Special Issue on Interactive Deep Learning for Hyperspectral Images
Journal of Remote Sensing (ISSN 2072-4292). 2019 Impact Factor: 4.509 (Journal Citation Reports)
Deep models have achieved remarkable results in many real-world applications based on quality-labeled training samples. However, accruing reliable training samples is expensive in many real-world applications, particularly in the remote sensing domain. Therefore, there is a need to develop interactive deep schemes that can help to attain reliable, informative, and heterogeneous samples for learning. For this Special Issue of Remote Sensing, we aim to present a collection of articles related to “Interactive Deep Learning for Hyperspectral Images” including, but not limited to, the following topics:
1. Investigation of the behavior and performance of deep models in terms of the computational cost and generalized performance for both on-shelf and novel classification methods under different experimental conditions.

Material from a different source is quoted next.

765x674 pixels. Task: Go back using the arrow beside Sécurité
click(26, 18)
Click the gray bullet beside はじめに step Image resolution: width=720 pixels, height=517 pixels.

2. Development of several novel strategies to limit the Hughes phenomenon for hyperspectral image classification by exploiting several on-shelf and novel sample selection methods. This includes the generation of a good spectral library, the development of suitable models to upscale the ground spectra to air and space-borne measurements, evolving application methodologies, and device algorithms for pre and post-processing hyperspectral cubes.
Dr. Muhammad Ahmad
Dr. Adil Mehmood Khan
Dr. Diego Oliva
Dr. Omar Nibouche